Re: [RFC bpf-next 0/2] sharing bpf runtime stats with /dev/bpf_stats
From: Song Liu
Date: Fri Mar 13 2020 - 23:48:19 EST
> On Mar 13, 2020, at 7:43 PM, Alexei Starovoitov <alexei.starovoitov@xxxxxxxxx> wrote:
>
> On Fri, Mar 13, 2020 at 05:35:16PM -0700, Song Liu wrote:
>> Motivation (copied from 2/2):
>>
>> ======================= 8< =======================
>> Currently, sysctl kernel.bpf_stats_enabled controls BPF runtime stats.
>> Typical userspace tools use kernel.bpf_stats_enabled as follows:
>>
>> 1. Enable kernel.bpf_stats_enabled;
>> 2. Check program run_time_ns;
>> 3. Sleep for the monitoring period;
>> 4. Check program run_time_ns again, calculate the difference;
>> 5. Disable kernel.bpf_stats_enabled.
>>
>> The problem with this approach is that only one userspace tool can toggle
>> this sysctl.

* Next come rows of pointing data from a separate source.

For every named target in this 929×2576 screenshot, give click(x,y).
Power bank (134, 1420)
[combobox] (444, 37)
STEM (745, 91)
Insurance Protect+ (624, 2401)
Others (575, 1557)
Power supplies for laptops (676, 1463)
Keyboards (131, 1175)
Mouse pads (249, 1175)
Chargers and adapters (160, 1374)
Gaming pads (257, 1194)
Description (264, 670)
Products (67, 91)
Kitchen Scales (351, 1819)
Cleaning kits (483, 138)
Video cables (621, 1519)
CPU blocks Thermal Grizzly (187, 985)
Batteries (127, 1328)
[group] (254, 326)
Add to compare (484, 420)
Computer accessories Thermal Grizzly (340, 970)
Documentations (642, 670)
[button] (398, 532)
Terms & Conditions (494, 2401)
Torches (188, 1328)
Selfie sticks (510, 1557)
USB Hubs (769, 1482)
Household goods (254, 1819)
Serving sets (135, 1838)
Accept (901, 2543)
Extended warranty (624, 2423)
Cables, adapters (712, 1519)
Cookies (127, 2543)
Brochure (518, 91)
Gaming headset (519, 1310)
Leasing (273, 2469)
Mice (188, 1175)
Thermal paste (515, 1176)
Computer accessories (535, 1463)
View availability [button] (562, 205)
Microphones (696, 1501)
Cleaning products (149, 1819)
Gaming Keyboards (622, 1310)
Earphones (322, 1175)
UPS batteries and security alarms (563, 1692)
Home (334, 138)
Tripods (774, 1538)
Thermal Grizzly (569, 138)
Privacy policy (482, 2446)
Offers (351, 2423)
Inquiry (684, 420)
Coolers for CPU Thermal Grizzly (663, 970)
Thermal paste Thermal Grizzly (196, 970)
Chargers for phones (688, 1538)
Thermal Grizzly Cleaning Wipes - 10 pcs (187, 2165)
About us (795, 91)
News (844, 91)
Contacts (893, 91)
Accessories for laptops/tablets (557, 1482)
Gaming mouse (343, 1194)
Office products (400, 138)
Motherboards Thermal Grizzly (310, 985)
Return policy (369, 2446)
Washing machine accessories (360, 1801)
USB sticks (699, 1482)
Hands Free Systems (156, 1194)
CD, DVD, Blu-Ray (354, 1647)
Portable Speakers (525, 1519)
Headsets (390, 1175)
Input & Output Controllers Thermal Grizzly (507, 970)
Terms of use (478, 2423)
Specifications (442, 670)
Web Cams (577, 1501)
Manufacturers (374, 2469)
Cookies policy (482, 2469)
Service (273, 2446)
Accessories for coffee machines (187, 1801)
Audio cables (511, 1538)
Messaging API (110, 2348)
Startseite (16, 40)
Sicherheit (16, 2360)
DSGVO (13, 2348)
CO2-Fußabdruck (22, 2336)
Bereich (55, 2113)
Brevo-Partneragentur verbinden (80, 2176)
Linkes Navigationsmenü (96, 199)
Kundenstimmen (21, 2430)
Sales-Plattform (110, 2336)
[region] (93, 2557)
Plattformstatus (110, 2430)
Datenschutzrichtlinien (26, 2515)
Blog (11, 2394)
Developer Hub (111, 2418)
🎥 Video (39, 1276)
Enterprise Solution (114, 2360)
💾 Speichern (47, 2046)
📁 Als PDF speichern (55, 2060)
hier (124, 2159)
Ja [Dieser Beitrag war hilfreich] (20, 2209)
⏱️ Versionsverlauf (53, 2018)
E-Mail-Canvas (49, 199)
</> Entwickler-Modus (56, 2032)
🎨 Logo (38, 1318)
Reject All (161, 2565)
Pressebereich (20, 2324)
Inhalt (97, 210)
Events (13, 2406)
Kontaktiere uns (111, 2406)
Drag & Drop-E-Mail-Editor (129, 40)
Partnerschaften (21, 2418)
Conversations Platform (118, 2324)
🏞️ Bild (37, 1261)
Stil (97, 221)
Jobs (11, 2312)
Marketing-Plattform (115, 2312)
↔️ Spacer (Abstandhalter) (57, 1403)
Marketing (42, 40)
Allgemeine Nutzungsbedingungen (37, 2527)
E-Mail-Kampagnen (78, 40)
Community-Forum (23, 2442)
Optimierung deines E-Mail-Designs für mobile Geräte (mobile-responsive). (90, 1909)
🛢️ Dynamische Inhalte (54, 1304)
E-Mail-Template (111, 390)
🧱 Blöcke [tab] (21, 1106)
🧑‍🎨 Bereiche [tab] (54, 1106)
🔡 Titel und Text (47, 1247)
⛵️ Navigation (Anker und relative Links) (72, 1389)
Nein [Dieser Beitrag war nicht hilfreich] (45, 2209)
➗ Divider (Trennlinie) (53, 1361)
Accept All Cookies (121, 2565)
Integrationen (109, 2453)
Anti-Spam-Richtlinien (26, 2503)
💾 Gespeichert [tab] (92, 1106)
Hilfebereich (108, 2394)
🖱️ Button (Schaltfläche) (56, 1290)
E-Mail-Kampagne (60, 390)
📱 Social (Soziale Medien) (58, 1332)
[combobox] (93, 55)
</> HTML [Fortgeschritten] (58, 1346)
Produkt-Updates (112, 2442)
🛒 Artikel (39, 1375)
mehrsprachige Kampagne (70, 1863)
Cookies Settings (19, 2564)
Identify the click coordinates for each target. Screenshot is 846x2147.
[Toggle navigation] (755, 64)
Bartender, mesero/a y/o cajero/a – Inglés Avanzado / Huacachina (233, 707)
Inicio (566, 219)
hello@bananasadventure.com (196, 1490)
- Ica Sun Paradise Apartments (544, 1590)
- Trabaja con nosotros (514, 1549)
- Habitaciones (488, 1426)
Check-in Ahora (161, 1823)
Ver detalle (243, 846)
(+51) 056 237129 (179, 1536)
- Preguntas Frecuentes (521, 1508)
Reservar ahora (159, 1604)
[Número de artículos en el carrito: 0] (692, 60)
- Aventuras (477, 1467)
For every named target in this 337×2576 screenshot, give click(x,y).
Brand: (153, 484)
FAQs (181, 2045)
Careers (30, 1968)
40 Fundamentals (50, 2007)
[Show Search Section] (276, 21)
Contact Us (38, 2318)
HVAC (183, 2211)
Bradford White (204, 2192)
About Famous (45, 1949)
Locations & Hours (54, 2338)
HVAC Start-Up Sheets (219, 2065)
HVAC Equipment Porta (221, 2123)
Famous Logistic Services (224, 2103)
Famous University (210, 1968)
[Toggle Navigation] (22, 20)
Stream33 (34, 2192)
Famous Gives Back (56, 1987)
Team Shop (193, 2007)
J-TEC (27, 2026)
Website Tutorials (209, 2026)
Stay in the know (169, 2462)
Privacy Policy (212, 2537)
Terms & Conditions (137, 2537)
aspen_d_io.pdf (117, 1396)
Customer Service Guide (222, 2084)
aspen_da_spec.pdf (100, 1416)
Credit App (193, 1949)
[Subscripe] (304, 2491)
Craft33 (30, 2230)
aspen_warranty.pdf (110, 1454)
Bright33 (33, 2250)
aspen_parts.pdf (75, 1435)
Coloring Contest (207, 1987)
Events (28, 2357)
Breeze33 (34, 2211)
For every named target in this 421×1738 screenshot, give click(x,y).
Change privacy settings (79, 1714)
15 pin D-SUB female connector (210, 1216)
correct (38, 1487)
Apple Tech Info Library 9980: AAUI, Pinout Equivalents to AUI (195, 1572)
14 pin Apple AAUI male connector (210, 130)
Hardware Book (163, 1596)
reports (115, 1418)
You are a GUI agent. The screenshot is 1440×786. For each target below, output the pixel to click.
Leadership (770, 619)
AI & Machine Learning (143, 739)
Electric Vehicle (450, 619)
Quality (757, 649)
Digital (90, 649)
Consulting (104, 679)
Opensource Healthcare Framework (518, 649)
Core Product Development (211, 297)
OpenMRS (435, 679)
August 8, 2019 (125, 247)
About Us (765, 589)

If multiple tools toggle the sysctl at the same time, the
>> measurement may be inaccurate.
>>
>> To fix this problem while keep backward compatibility, introduce
>> /dev/bpf_stats. sysctl kernel.bpf_stats_enabled will only change the
>> lowest bit of the static key. /dev/bpf_stats, on the other hand, adds 2
>> to the static key for each open fd. The runtime stats is enabled when
>> kernel.bpf_stats_enabled == 1 or there is open fd to /dev/bpf_stats.
>>
>> With /dev/bpf_stats, user space tool would have the following flow:
>>
>> 1. Open a fd to /dev/bpf_stats;
>> 2. Check program run_time_ns;
>> 3. Sleep for the monitoring period;
>> 4. Check program run_time_ns again, calculate the difference;
>> 5. Close the fd.
>> ======================= 8< =======================
>>
>> 1/2 adds a few new API to jump_label.
>> 2/2 adds the /dev/bpf_stats and adjust kernel.bpf_stats_enabled handler.
>>
>> Please share your comments.
>
> Conceptually makes sense to me. Few comments:
> 1. I don't understand why +2 logic is necessary.
> Just do +1 for every FD and change proc_do_static_key() from doing
> explicit enable/disable to do +1/-1 as well on transition from 0->1 and 1->0.
> The handler would need to check that 1->1 and 0->0 is a nop.
With the +2/-2 logic, we use the lowest bit of the counter to remember
the value of the sysctl. Otherwise, we cannot tell whether we are making
0->1 transition or 1->1 transition.
>
> 2. /dev is kinda awkward. May be introduce a new bpf command that returns fd?
Yeah, I also feel /dev is awkward. fd from bpf command sounds great.
>
> 3. Instead of 1 and 2 tweak sysctl to do ++/-- unconditionally?
> Like repeated sysctl kernel.bpf_stats_enabled=1 will keep incrementing it
> and would need equal amount of sysctl kernel.bpf_stats_enabled=0 to get
> it back to zero where it will stay zero even if users keep spamming
> sysctl kernel.bpf_stats_enabled=0.
> This way current services that use sysctl will keep working as-is.
> Multiple services that currently collide on sysctl will magically start
> working without any changes to them. It is still backwards compatible.
I think this is not fully backwards compatible. With current logic, the
following sequence disables stats eventually.
sysctl kernel.bpf_stats_enabled=1
sysctl kernel.bpf_stats_enabled=1
sysctl kernel.bpf_stats_enabled=0
The same sequence will not disable stats with the ++/-- sysctl.
Thanks,
Song